Keine Frage: Der futuristische Sound, den Dat Adam auf ihrem Debüt-Album entwerfen, ist anfangs gewöhnungsbedürftig. Sphärische Beatwolken, extreme Effektgewitter und verstellter Gesang und Rap ergeben etwas, das wie der Soundtrack einer Zukunftsvision klingt. Cloud Rap nennt man das – auch wenn das Trio betont, dass es mit der Einordnung nicht so richtig zufrieden ist.

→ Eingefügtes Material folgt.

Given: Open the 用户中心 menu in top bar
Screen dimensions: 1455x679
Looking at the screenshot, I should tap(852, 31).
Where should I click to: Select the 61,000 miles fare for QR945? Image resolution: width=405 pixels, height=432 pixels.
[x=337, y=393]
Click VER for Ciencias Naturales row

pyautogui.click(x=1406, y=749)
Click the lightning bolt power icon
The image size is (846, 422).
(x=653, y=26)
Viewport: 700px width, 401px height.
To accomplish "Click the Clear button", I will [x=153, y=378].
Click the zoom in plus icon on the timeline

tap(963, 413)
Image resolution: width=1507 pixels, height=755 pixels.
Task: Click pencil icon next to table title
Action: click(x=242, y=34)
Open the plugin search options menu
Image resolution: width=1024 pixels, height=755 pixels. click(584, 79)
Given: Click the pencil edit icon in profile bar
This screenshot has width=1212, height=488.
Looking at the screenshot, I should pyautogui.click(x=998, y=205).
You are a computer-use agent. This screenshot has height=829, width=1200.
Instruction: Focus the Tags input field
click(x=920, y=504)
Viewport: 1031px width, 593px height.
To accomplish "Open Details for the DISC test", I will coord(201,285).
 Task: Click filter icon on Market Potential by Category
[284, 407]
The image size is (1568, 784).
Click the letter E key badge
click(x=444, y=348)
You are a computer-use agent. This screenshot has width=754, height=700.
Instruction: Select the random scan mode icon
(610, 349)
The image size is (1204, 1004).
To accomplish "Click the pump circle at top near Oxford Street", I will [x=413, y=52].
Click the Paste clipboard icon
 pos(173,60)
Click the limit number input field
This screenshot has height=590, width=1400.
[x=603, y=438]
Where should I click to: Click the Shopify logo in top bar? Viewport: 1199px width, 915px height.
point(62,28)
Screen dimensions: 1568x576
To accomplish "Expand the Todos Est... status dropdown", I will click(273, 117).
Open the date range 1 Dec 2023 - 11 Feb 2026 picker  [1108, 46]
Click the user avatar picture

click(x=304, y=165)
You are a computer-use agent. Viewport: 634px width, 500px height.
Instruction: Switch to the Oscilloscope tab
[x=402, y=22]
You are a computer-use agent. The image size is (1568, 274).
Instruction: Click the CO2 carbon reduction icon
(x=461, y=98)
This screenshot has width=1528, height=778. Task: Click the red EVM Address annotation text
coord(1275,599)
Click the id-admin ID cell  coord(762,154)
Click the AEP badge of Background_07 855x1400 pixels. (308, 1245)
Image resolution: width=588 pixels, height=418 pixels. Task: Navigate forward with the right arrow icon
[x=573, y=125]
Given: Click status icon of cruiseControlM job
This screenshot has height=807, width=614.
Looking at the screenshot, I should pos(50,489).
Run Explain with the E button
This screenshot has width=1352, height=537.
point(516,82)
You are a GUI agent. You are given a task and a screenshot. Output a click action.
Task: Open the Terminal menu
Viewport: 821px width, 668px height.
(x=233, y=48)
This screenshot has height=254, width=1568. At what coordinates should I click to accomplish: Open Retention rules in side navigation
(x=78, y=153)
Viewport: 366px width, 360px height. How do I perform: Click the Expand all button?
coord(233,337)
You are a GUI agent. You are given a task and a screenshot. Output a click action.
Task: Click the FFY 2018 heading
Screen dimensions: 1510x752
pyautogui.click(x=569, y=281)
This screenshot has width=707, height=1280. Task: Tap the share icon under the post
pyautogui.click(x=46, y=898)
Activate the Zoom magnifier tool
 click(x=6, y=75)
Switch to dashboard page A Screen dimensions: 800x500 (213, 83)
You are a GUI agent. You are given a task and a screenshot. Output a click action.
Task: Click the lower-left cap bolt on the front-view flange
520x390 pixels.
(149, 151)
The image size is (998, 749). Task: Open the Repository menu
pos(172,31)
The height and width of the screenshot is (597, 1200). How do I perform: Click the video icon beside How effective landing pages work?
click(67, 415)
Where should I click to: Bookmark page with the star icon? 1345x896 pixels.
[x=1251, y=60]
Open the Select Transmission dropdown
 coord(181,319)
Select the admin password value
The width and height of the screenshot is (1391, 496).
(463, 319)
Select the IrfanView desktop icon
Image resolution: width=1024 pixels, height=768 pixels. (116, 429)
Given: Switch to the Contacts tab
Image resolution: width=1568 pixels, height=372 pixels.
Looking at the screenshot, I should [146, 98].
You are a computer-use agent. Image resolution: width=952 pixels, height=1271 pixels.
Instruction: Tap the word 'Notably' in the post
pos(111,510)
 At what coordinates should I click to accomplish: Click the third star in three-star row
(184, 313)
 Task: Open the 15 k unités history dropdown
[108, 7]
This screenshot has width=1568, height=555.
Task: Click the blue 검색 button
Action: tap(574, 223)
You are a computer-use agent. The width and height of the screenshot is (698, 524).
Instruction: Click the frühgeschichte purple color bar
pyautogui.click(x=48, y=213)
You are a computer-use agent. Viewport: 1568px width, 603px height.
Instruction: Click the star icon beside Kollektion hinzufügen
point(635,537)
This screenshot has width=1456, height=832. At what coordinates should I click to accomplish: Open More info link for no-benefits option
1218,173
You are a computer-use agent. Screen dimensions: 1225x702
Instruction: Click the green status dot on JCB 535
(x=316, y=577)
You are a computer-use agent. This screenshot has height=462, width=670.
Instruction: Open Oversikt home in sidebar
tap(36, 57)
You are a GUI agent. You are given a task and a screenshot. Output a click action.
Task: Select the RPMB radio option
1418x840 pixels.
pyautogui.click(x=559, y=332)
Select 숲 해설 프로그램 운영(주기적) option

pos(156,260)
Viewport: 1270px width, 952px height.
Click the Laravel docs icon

In den 15 Songs gibt es eine Menge zu entdecken, technisch, digital, elektronisch bis an die Tinnitusgrenze – und doch ist dem Album eine ungefilterte Lust am Musizieren anzuhören, die zu einem Ergebnis führt, das man so in Deutschland noch nicht gehört hat. Höhepunkte sind die melodische Hippie-Utopie „Lennon 2“, das zurückhaltende „No Worries“ und das düstere „Sanegeyama“. Einige Wermutstropfen gibt es aber: Die Qualität der Texte schwankt, die Fantasie-Sprache mit denglischen Worthülsen nervt manchmal. Zudem sind Taddl und Ardy durch die Verarbeitung ihrer Stimmen kaum zu unterscheiden. Den positiven Gesamteindruck trübt das aber kaum.